Eso pensaba. Mentía, claro, porque uno siempre quiere más para los hijos. Otro día, otra década, otra vida, diez mil vidas más. Pero eso pensaba entonces. También sentía que no podíamos seguir viviendo como lo hacíamos: esclavos del trabajo informal, sin estabilidad ni tiempo para nosotros, para crecer, para vivir, para gozarnos. Mi otro hijo siempre había querido ―como quiere aún― vivir cerca de la playa o de algún río. Me prometí que lo haríamos. Largarnos a algún sitio así. ¿Por qué no, si en todas partes hay comida y techo y modo de ganarse la existencia? Así fue como en las horas infinitas de espera, afuera de la UCIN, para no ahogarme de golpe, tracé un plan por si salíamos del hospital.

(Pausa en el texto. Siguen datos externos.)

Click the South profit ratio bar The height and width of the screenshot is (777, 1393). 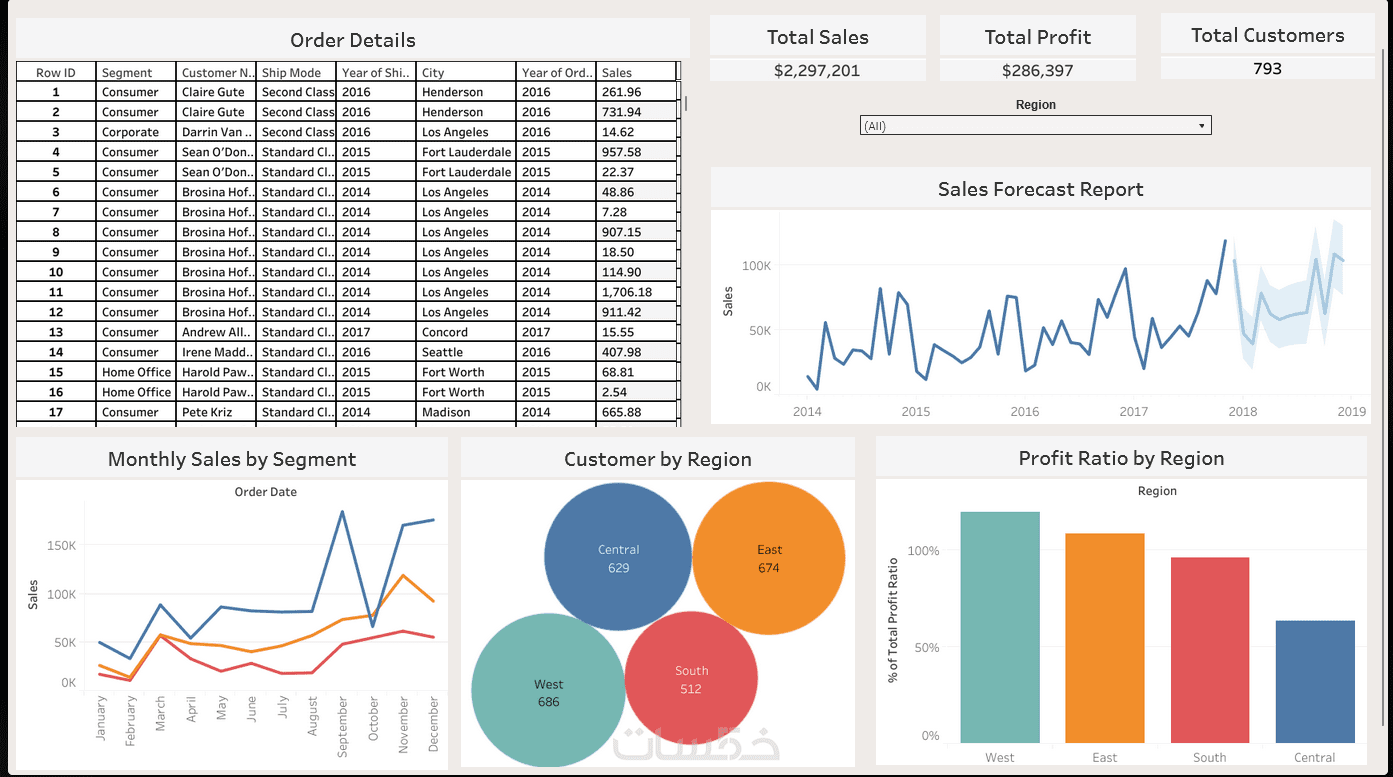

Y un día salimos. Con miedo e incertidumbre, flacos, exultantes. Excepto que no dimos siquiera un paso en dirección de esa otra vida posible. Día a día, encontramos un motivo para postergarla. Y luego cada semana, cada mes, el próximo año, quizá. O no. Porque la renta, porque el trabajo, porque ¿ya viste cuánto cuesta mudarse nomás? Porque al final resulta que lo posible de toda posibilidad es exactamente lo contrario cuando no se tienen medios de oponer voluntad a la inercia con que el mundo nos arrastra e impide mandar al carajo el equipaje.

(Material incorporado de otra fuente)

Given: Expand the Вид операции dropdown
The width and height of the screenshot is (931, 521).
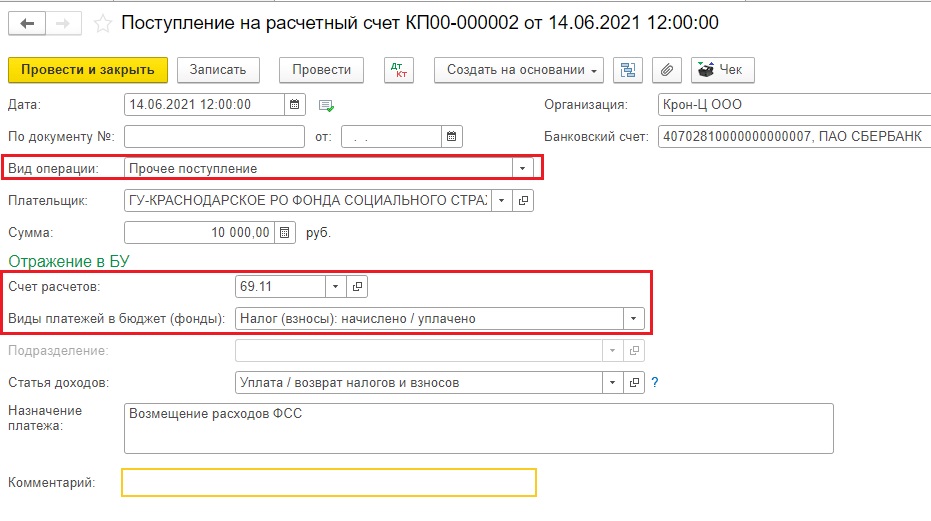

Las crisis suelen hacernos valorar lo esencial. Perspectiva le decimos. Es así, creo. Excepto que, sin importar desde qué distancia observemos, la perspectiva sirve más bien poco. Pienso en eso de vez en cuando, al escuchar las noticias en la radio o leer acerca del calentamiento global y los incontables estragos y crímenes causados por el capitalismo, o cuando me encuentro el video de un empresario mexicano haciendo un llamado de vuelta a la normalidad, en la cuarentena del Covid-19.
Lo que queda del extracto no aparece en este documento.